Arresto de Andrew Mountbatten-Windsor
Andrew Mountbatten-Windsor, irmão mais novo do rei Charles III do Reino Unido e anteriormente conhecido como Príncipe Andrew, foi liberado pela polícia britânica na quinta-feira, após ser preso sob suspeita de má conduta em função pública. O arresto ocorreu em Aylsham, Inglaterra, e coincidiu com a divulgação de novos documentos pelo Departamento de Justiça dos Estados Unidos relacionados a Jeffrey Epstein, um financista falecido e condenado por crimes sexuais.
Investigação Sem Detalhes Revelados
A natureza específica da investigação não foi divulgada. No entanto, a prisão de Mountbatten-Windsor seguiu um aumento na atenção em relação à sua amizade passada com Epstein, após a liberação de milhões de registros sobre o caso na última semana. A polícia de Thames Valley, responsável pelo arresto inicial, não confirmou publicamente a identidade do homem preso, mas havia informações indicando que ele teria enviado relatórios comerciais confidenciais a Epstein em 2010, quando atuava como enviado especial do Reino Unido para comércio internacional.

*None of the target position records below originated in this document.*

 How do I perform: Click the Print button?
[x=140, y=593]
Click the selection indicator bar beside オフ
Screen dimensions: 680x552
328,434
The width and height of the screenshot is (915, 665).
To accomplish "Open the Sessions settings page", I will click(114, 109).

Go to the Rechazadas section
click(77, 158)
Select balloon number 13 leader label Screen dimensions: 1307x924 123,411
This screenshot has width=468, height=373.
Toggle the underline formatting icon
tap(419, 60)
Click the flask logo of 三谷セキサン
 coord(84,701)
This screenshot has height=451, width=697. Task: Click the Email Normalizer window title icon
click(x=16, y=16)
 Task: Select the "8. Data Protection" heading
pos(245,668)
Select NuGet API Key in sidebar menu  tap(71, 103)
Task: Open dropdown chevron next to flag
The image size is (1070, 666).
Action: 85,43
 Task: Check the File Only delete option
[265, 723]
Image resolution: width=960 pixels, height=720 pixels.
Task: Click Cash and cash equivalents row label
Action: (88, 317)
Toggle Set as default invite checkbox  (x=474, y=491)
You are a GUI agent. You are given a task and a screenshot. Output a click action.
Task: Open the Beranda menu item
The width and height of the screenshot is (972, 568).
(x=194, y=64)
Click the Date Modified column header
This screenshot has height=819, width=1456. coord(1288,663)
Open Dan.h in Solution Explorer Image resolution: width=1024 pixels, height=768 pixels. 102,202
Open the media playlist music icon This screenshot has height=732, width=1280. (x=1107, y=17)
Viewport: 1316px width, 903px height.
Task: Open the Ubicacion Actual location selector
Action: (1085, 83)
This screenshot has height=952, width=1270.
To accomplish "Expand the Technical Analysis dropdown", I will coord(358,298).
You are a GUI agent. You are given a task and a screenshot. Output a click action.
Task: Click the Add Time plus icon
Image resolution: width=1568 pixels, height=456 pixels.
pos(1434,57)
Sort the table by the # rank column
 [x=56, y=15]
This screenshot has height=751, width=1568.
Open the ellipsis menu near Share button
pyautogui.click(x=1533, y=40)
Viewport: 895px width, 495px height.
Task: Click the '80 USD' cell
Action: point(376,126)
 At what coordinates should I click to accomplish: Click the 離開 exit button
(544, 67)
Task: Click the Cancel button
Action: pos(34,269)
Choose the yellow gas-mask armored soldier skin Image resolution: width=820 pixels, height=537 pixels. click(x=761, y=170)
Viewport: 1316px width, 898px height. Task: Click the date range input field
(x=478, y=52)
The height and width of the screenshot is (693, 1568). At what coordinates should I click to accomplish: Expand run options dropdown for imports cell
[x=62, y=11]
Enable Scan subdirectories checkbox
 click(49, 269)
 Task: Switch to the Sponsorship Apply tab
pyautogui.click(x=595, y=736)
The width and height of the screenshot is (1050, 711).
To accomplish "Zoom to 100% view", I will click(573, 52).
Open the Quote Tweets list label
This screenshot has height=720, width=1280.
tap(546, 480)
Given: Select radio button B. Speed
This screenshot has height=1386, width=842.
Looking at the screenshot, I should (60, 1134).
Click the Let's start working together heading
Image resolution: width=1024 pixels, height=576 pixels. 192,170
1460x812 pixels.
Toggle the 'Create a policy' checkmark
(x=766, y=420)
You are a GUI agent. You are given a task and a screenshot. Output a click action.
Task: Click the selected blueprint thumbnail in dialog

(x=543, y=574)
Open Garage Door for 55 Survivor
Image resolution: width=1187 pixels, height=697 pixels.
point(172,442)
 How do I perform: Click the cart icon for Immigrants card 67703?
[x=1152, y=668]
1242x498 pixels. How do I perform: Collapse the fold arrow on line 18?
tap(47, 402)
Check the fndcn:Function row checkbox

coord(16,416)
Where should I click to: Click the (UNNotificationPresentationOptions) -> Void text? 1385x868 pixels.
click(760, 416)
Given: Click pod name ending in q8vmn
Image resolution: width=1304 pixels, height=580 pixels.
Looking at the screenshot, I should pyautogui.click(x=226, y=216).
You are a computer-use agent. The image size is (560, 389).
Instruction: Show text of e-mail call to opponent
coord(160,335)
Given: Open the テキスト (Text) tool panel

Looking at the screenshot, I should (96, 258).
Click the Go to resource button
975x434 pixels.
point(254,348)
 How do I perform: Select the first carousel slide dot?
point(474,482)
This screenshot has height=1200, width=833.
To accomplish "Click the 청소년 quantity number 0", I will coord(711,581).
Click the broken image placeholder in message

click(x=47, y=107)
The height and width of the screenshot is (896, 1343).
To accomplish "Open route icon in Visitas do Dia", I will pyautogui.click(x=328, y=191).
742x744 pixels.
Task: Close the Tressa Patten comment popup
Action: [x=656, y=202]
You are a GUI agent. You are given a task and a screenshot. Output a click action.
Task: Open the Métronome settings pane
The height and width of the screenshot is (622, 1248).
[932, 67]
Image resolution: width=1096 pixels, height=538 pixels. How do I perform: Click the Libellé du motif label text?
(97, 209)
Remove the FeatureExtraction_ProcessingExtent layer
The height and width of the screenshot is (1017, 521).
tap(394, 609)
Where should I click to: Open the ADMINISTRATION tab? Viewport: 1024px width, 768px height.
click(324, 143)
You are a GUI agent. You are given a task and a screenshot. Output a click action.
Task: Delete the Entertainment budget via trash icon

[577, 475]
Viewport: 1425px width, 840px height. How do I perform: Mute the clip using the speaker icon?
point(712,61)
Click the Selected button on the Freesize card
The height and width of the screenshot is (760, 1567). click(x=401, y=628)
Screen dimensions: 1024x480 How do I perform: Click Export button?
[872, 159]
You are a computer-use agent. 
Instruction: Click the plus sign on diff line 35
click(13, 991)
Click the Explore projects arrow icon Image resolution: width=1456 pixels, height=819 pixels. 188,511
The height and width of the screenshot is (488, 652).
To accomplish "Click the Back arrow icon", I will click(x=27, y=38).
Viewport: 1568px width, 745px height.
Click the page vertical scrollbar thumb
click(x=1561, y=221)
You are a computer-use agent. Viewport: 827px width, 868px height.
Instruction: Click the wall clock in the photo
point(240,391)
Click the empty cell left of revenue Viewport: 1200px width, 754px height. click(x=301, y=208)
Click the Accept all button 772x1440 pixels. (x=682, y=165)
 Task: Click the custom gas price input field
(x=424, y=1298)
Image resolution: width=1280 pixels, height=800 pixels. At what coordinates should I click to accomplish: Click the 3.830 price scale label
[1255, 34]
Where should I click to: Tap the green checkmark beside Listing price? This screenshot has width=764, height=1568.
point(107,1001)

A polícia de Thames Valley declarou em nota: “Na quinta-feira, arrestamos um homem na casa dos sessenta anos, residente em Norfolk, sob suspeita de má conduta em função pública.”
“O homem preso foi liberado sob investigação,” acrescentou a polícia. “Podemos confirmar que nossas buscas em Norfolk foram concluídas. Entretanto, as investigações em Berkshire ainda estão em andamento.”
Reação da Família Real e Comentários de Figuras Notórias
Após a prisão, o rei Charles expressou preocupação em um comunicado, afirmando: “Fiquei profundamente preocupado ao saber sobre Andrew Mountbatten-Windsor e a suspeita de má conduta em função pública.” O rei também mencionou que “agora o que se segue é o processo completo, justo e adequado pelo qual esta questão deve ser investigada de maneira apropriada e pelas autoridades competentes.” Ele enfatizou: “Deixe-me afirmar com clareza: a lei deve seguir seu curso.”
O ex-presidente Donald Trump comentou sobre o arresto durante uma entrevista, descrevendo-o como “uma pena”. Trump, que também foi amigo de Epstein, afirmou: “Acho que é muito triste. É muito ruim para a família real. Para mim, é uma coisa muito triste.”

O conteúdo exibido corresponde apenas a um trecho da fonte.